[Saved entries]
---+---
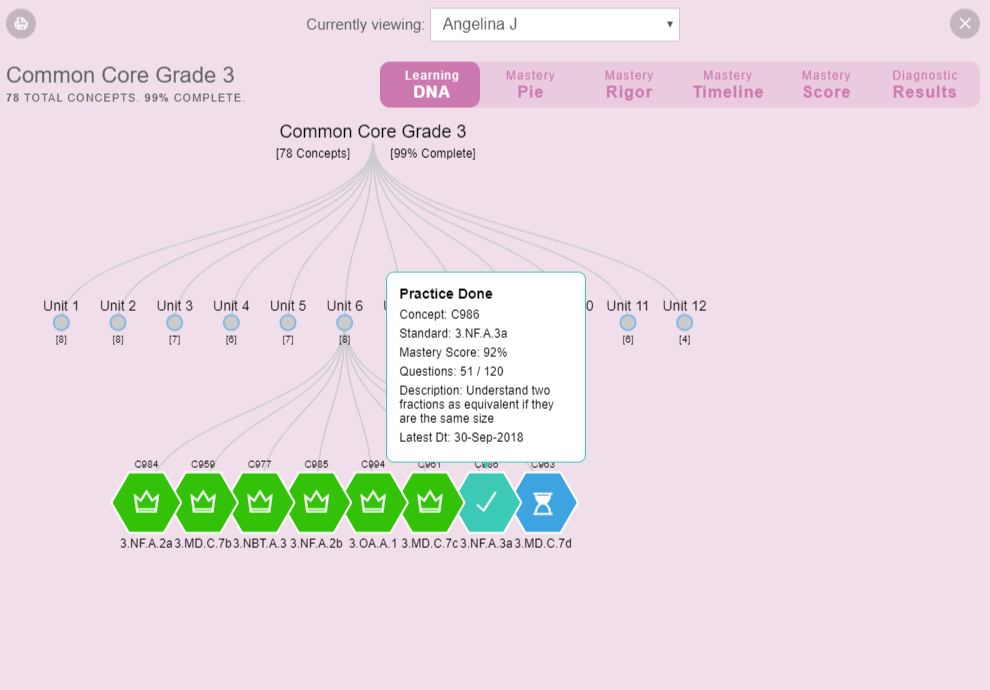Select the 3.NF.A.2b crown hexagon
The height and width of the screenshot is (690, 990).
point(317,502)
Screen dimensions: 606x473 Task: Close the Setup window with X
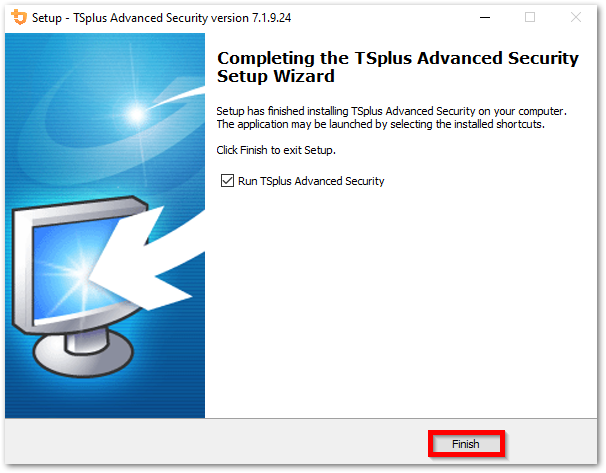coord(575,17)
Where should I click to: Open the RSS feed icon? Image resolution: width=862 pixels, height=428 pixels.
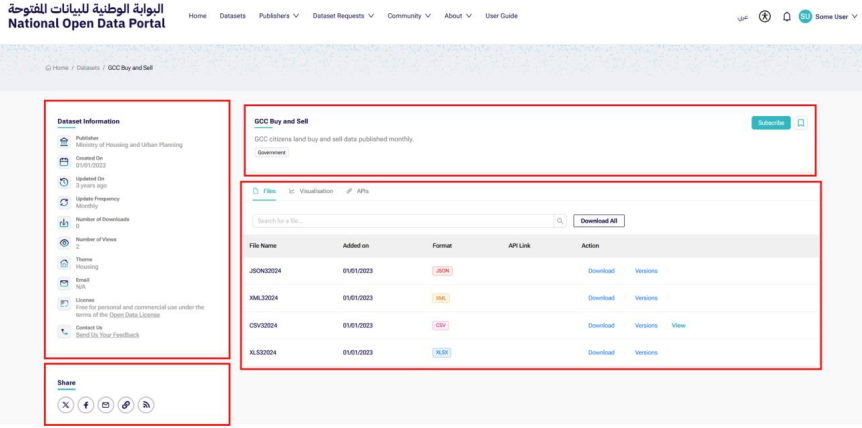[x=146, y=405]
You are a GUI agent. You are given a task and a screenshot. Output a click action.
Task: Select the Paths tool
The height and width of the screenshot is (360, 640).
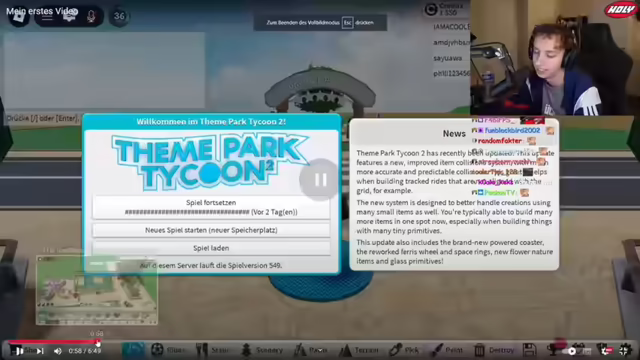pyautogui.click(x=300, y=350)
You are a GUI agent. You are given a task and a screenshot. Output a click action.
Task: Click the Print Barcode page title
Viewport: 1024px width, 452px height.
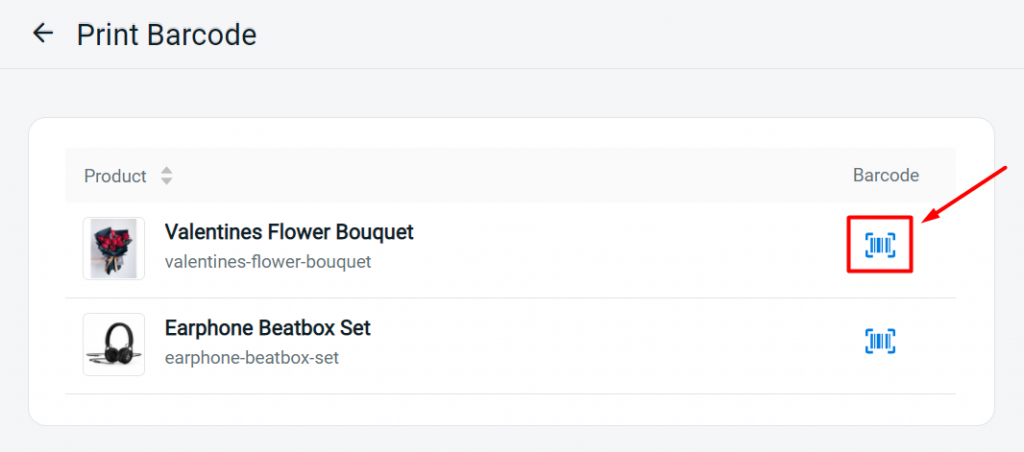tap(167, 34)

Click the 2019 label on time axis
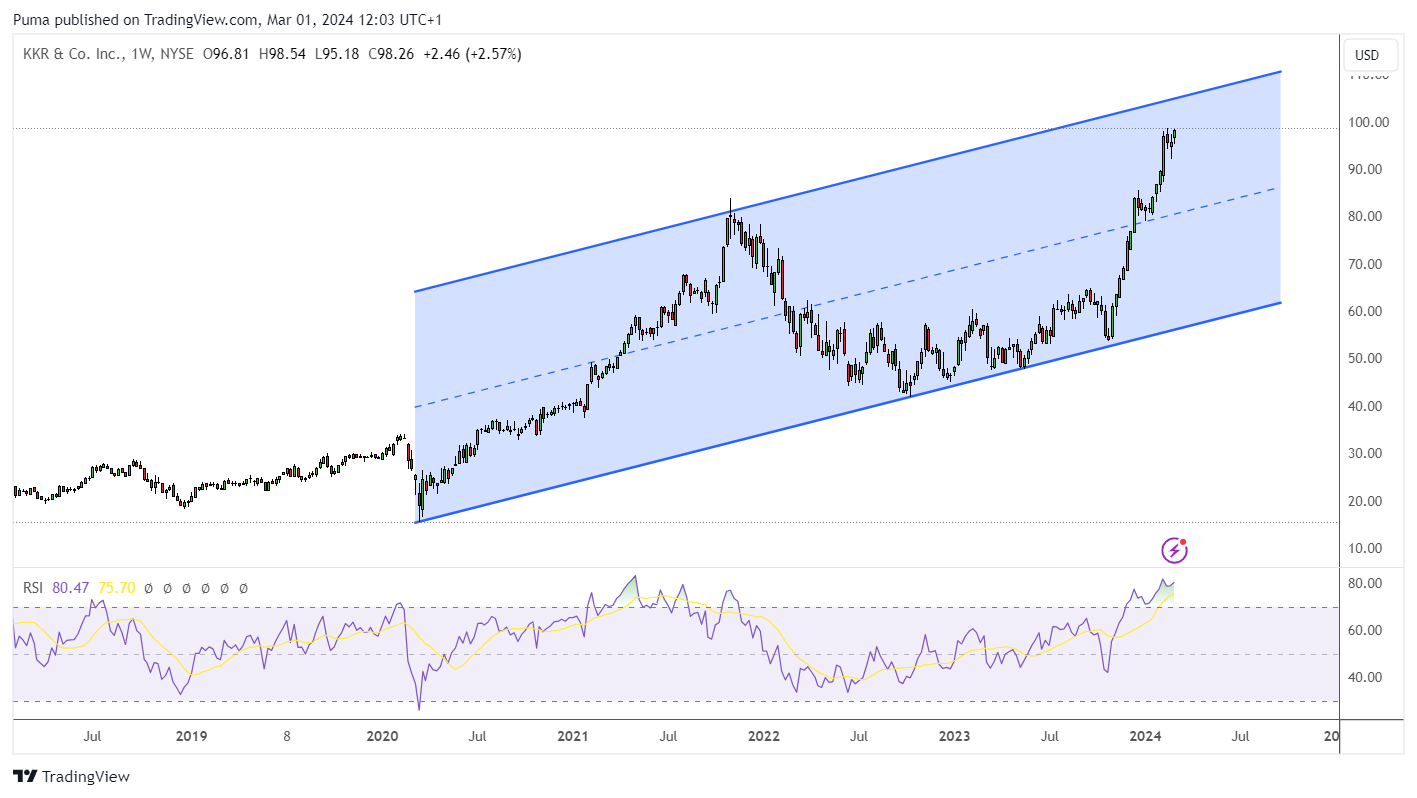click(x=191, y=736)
---+---
## EXERCISE PROMPT
Output only the lines running from the one containing "Task: Click the Print Barcode page title" to the end of the records, inclusive and exact; skip the pictures.

## ANSWER TO THIS EXERCISE
Task: Click the Print Barcode page title
Viewport: 1024px width, 452px height.
tap(167, 34)

Click the 2019 label on time axis
click(x=191, y=736)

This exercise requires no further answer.